The embassy maids are already bustling in the kitchen. “Sarah,” a Filipino woman in her forties greets me with her arms stretched open, “we were so worried about you.” She hands me a mug of steaming coffee and shows me a close-up picture of my face on the cover of the Muscat Daily News. I pause to inhale the coffee’s intoxicating smell—one of the countless things that’s been cut out of my life. I open my mouth as if to ask permission, then think better of it—and simply walk outside.

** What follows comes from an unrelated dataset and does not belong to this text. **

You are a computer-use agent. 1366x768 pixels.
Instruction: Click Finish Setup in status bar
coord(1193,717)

It’s a little after 5 a.m. and I’m standing on the edge of a white beach with warm turquoise waves lapping at my bare feet. The air smells like sun and salt. There are men and women, the former in long, white robes and the latter in black, already out for a morning walk along the shore. Behind me is Embassy Row, dozens of three- and four-story pink and beige mansions ringed with opulent flowers and flanked by tropical trees. The calm, placid ocean stretches out for miles and miles before me, as if there were no end to the earth at all.

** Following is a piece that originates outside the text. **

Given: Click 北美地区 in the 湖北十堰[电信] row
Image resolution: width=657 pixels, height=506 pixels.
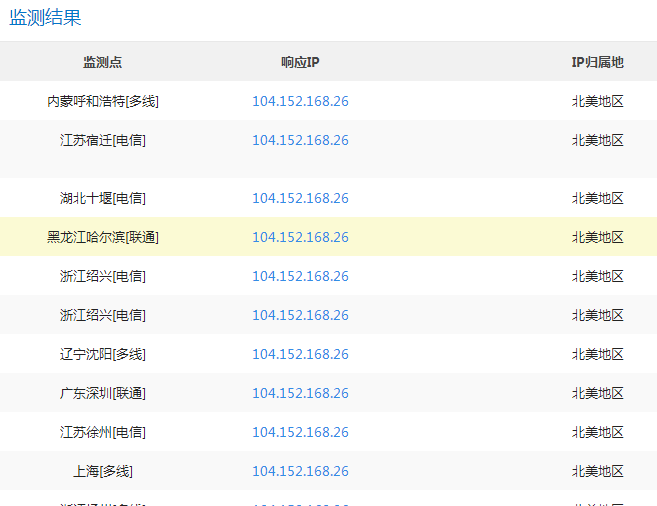Looking at the screenshot, I should [597, 198].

Talking to my mom last night, I felt alive and exhilarated. Now, looking at the sun reflecting like daggers off the delicate waves, it hits me just how heavy a toll prison has taken on my imagination. No matter how hard I tried, I could never evoke this kind of beauty in my mind.

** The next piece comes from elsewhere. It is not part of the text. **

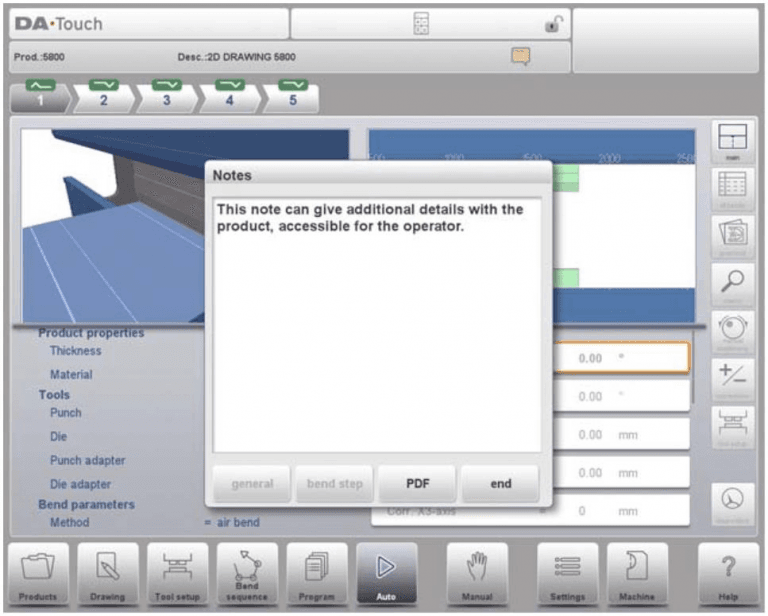Open Bend sequence mode
This screenshot has width=768, height=616.
click(247, 575)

I place my empty mug by a rock at the foot of a palm tree and begin to scroll through the contacts on my mom’s phone. I’ve known for a long time who the first person I called would be. I find the number, stand up, and turn to nod at a tall, beefy former m
arine sitting on a bench twenty feet behind me. He gives me a wave in return. In the last twenty-four hours I’ve traded prison guards for bodyguards. Richard Schmierer, the American ambassador to Oman, whose residence we’re staying in, warned me that international journalists are stalking me outside the embassy. He says I need protection. I start to walk down the beach and the former marine follows behind at a respectful distance.
I dial the number.
“Shon, it’s me,” I say.
“Sarah? Oh, I’m so relieved! You have no idea how worried I’ve been about you guys. I’m so glad you’re out, so glad you called. How are you?”
“I’m okay. I never thought it would happen like this, Shon.”
“I know. It’s so awful, Sarah, but the campaign is going to be much, much stronger with you in it. This is crazy. I can’t wait to see you. Is there anything you need?”
“Yes, I need to tell you something. Shon, we were so glad you weren’t with us that morning. You saved our lives, calling the American embassy in Baghdad and our families. If you hadn’t stayed in the hotel when we left for Ahmed Awa that night, no one would have even known we were captured. We might never have been heard from again.”
Shon tells me how terrible it was not knowing what the Iranian government was going to do with us. He tells me about an American ex–FBI agent, Peter Levinson (later revealed to have been contracted by the CIA), who disappeared on Iran’s Kish Island almost five years ago without any word from him since. “Iran doesn’t admit to holding him,” Shon says. “No one knows where he is. He might even be dead.”
“It’s so strange to feel so lucky but so unlucky at the same time,” I tell him.
“Are you really okay? How’s your health?”
A few weeks ago, the prison doctor called me into his office to show me the results of my mammogram, proof that the lump in my breast was benign. Even though they appeared confident I didn’t have cancer, some Iranian officials still pointed to my “medical condition” as the reason for my release—and the international media ran with it. On the day of my release, when I asked the judge why I was being allowed to go before Josh and Shane, he told me the decision was based on my gender and solitary confinement. The timing, however, was clearly calculated to ease international pressure leading up to the UN General Assembly meeting in New York so they would not appear to be giving in to the United States. I credit this strategy largely to our campaign. By allowing my mom to push my “health problems” and isolation in the media, they gave the Iranian government a way out.